═════ Record excerpts
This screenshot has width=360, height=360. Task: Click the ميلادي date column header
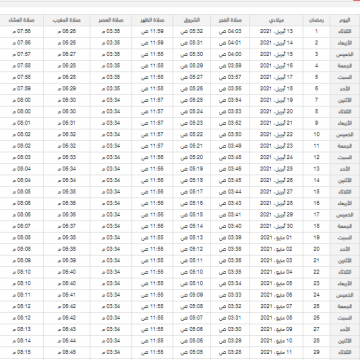pos(276,20)
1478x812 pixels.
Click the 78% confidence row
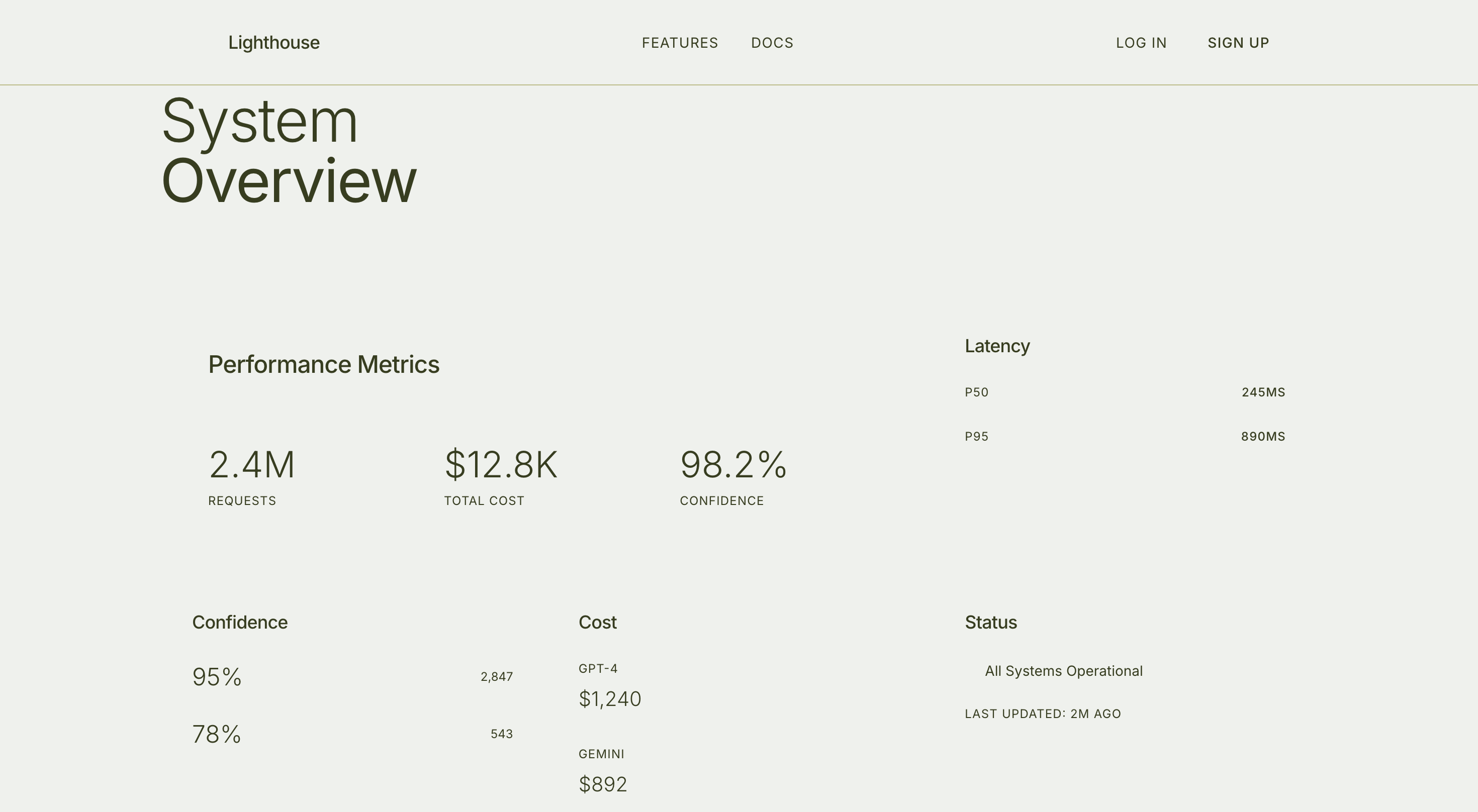352,734
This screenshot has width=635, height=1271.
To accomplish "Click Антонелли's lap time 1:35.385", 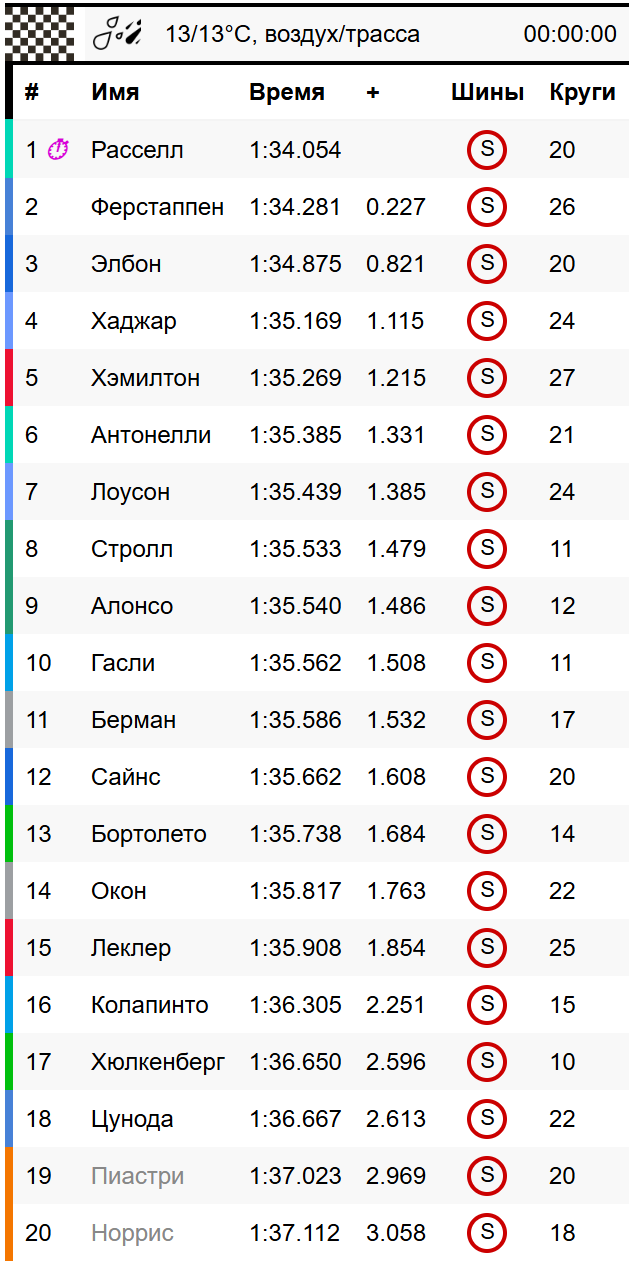I will 295,435.
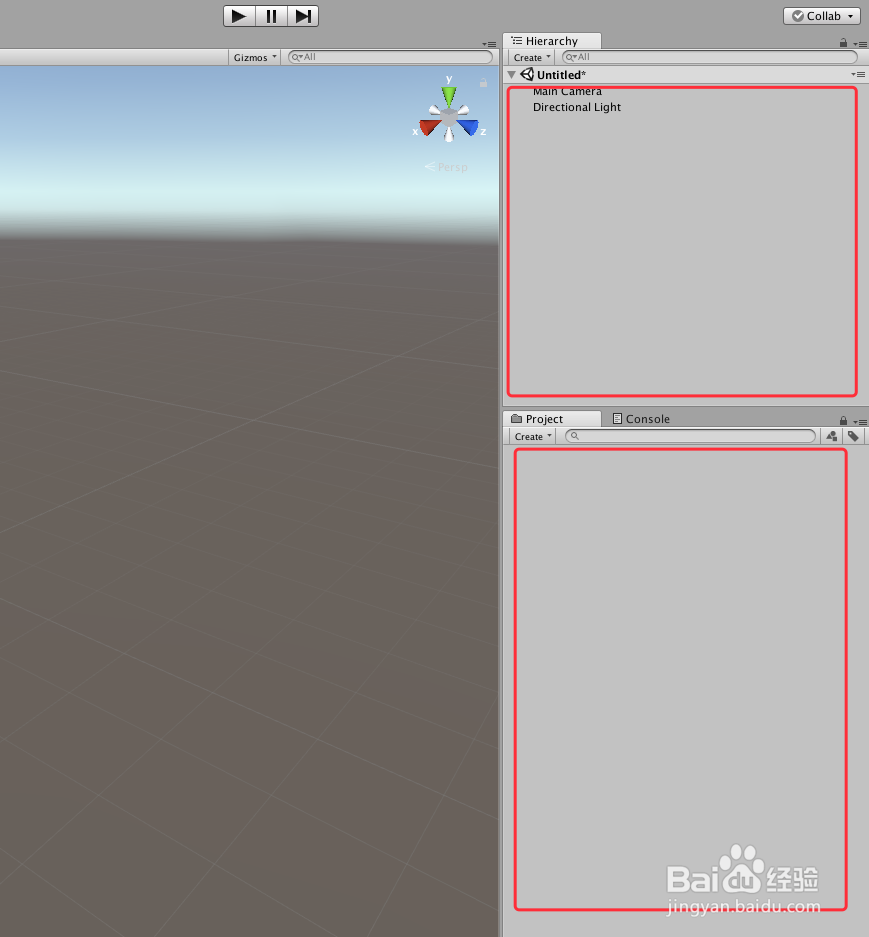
══════════
• _Written instruction_
Gather every line of the material that contains the word "screenshot", treating uppercase and lowercase as different.

• _Worked answer_
This screenshot has width=360, height=360. Task: Click the ميلادي date column header
This screenshot has width=635, height=1271.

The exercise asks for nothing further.